In der Innenstadt macht die Stadtverwaltung mit lauter Musik auf sich aufmerksam

Im Biegel 13 sind die Mitarbeiter der Stadtverwaltung schon von weitem zu hören, denn DJ Harry Garcia legt elektronische Beats auf. Dazu verteilen die Mitarbeiter der Bar „Wohnzimmer“ Getränke an einer kleinen Bar. Überall sind Plakate und Pullis in den Stadtfarben gelb und blau zu sehen. Die Passanten können sich über eine Vielzahl an Berufen informieren, welche die Stadt zu bieten hat, darunter Straßenbauer, Veranstaltungswirt oder Erzieher.
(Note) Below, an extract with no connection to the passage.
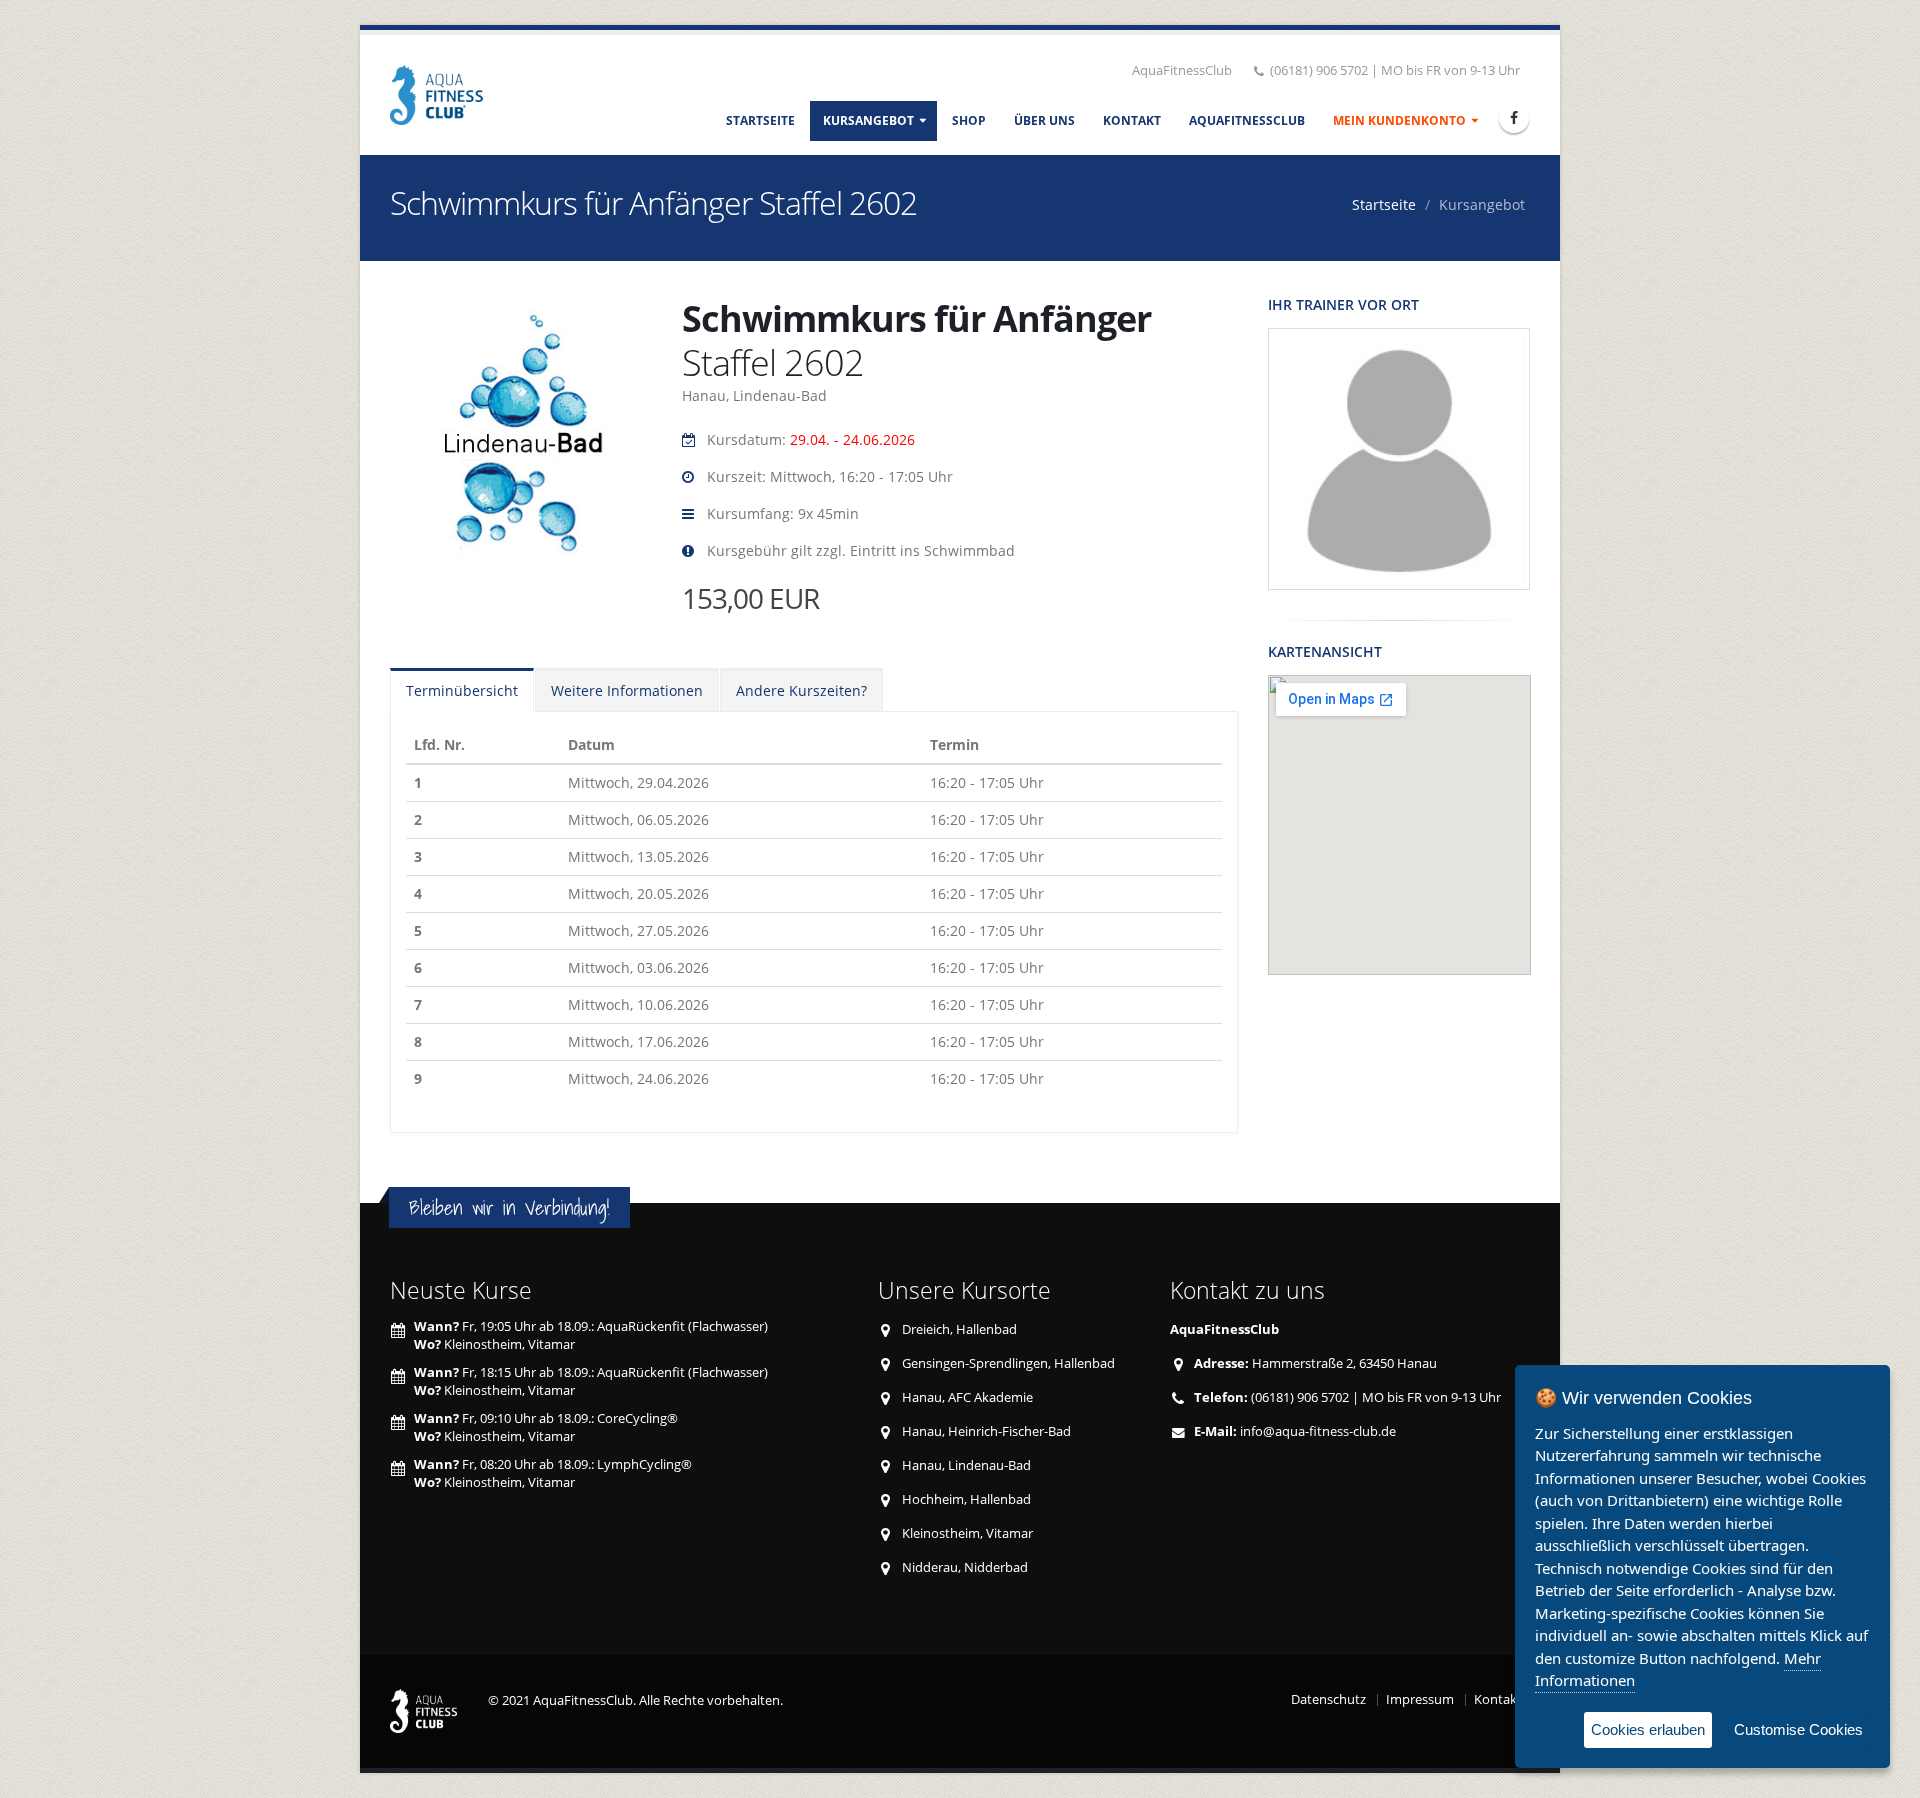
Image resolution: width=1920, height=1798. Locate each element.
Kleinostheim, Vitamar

Melissa Wesche zum Beispiel ist Malerin und Lackiererin beim Bauhof und freut sich, dem Nachwuchs heute von ihrer Arbeit berichten zu können. „Man kann kreativ sein und es ist abwechslungsreich“, erzählt sie. Die Besucher können ihr Talent auch gleich mal ausprobieren. Eine Skizze und Farbe lädt dazu ein, selbst ein paar Pinselstriche zu setzen. Bis 15.30 Uhr sind zwar noch kaum Leute vorbeigekommen, aber die „Nacht der Ausbildung“ ist ja noch jung.

Ein Magier soll die jungen Passanten in die Büroräume locken

Jeder Betrieb hat so seine eigenen Tricks, um die Schüler ins Gespräch zu locken. Die Angestellten der Kreissparkasse Waiblingen etwa haben den Magier Daniel Zürn gebucht. Der Mann aus Schwäbisch Hall steht vor der Filiale oder an der Bushaltestelle und versucht die jungen Menschen mit seinen Tricks in seinen Bann zu ziehen – und sie dann zu einem Gespräch mit den Bankkaufleuten zu motivieren. Und das klappt tatsächlich. Mit einem Kartentrick ködert er eine Gruppe Jugendlicher.
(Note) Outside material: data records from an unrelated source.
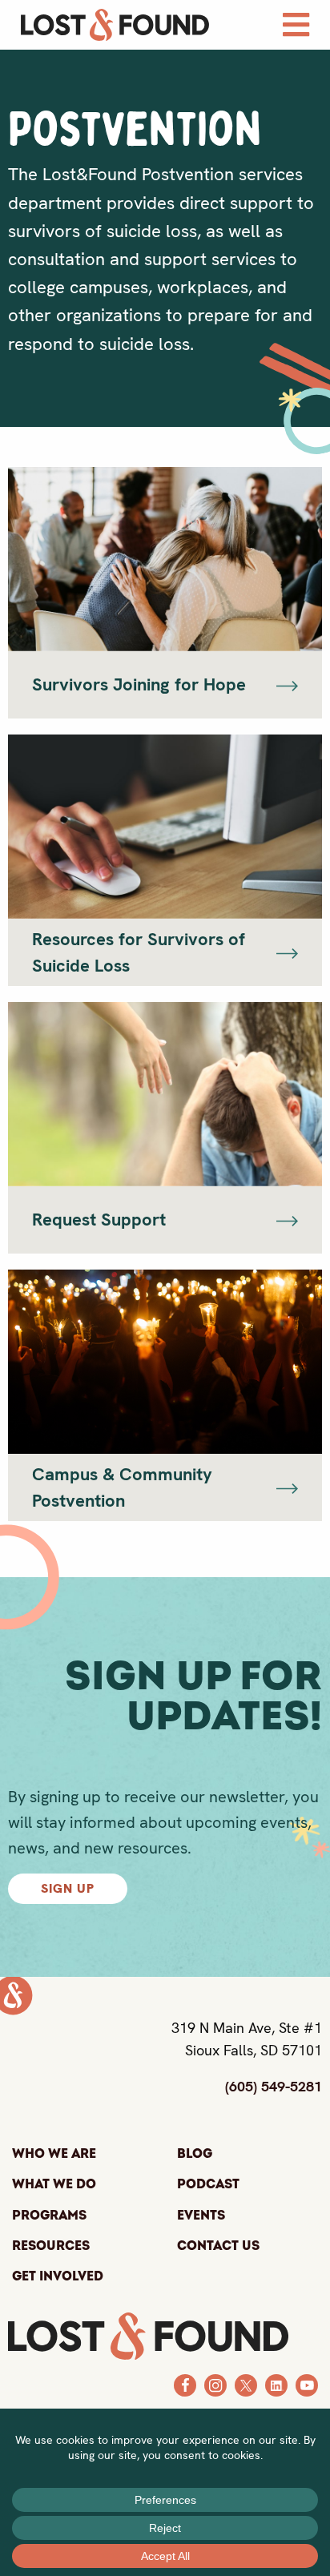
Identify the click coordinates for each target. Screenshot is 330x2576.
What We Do (54, 2184)
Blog (194, 2154)
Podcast (208, 2184)
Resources (51, 2246)
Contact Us (218, 2246)
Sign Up (68, 1888)
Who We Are (54, 2154)
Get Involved (57, 2276)
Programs (49, 2216)
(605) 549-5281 (273, 2086)
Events (201, 2216)
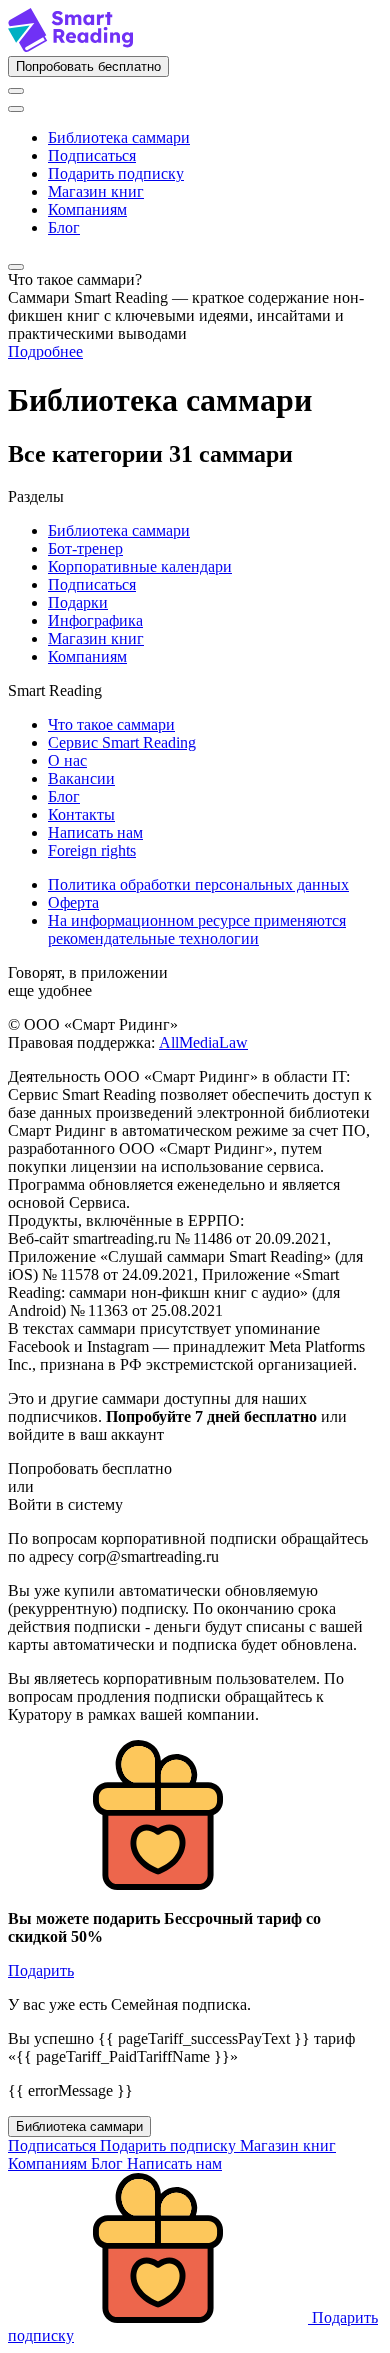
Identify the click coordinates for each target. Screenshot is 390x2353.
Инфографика (95, 620)
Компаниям (87, 209)
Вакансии (81, 778)
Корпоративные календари (140, 566)
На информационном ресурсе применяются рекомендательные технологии (197, 929)
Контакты (81, 814)
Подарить (41, 1970)
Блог (64, 227)
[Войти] (16, 91)
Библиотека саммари (119, 137)
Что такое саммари (111, 724)
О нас (67, 760)
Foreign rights (92, 850)
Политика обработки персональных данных (198, 884)
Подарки (78, 602)
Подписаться (92, 155)
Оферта (73, 902)
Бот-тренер (85, 548)
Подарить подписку (116, 173)
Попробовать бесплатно (88, 66)
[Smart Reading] (70, 46)
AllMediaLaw (203, 1042)
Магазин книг (96, 191)
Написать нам (95, 832)
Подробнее (45, 351)
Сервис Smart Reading (122, 742)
Auch das Handwerk war vertreten bei dem Tag für berufliche Orientierung. Bei dem Sanitär- und Heizungsbauer Wurst haben sich verschiedene Branchen zusammen gefunden, vom Bäcker bis zum Raumausstatter. Etwa 30 junge Menschen sind vorbeigekommen, schätzt Petra Ehm, Geschäftsführerin der Kreishandwerkerschaft. Ob sich da der personelle Aufwand gelohnt hat? „Das wissen wir ja noch nicht“, antwortet sie. Vielleicht wird der Tag der offenen Tür ja tatsächlich die eine oder andere Bewerbung bescheren. „Die Wenigen, die angekommen sind, waren sehr interessiert“, sagt Ehm. Besonderes viel Interesse habe es bei Berufen gegeben, die notwendig sind, um die Klimawende zu schaffen, erzählt sie. Darunter die Ausbildung zum Elektroniker und zum Anlagenmechaniker für Sanitär-, Heizungs- und Klimatechnik.

Fabian Kübler (gelbe Weste) erzählt im Shuttlebus den Jugendlichen von seinen Beruf. Er ist Anlagenmechaniker im zweiten Lehrjahr bei dem Sanitär- und Heizungsbauer Wurst.

© Tobias Sellmaier

Fabian Kübler (gelbe Weste) erzählt im Shuttlebus den Jugendlichen von seinen Beruf. Er ist Anlagenmechaniker im zweiten Lehrjahr bei dem Sanitär- und Heizungsbauer Wurst.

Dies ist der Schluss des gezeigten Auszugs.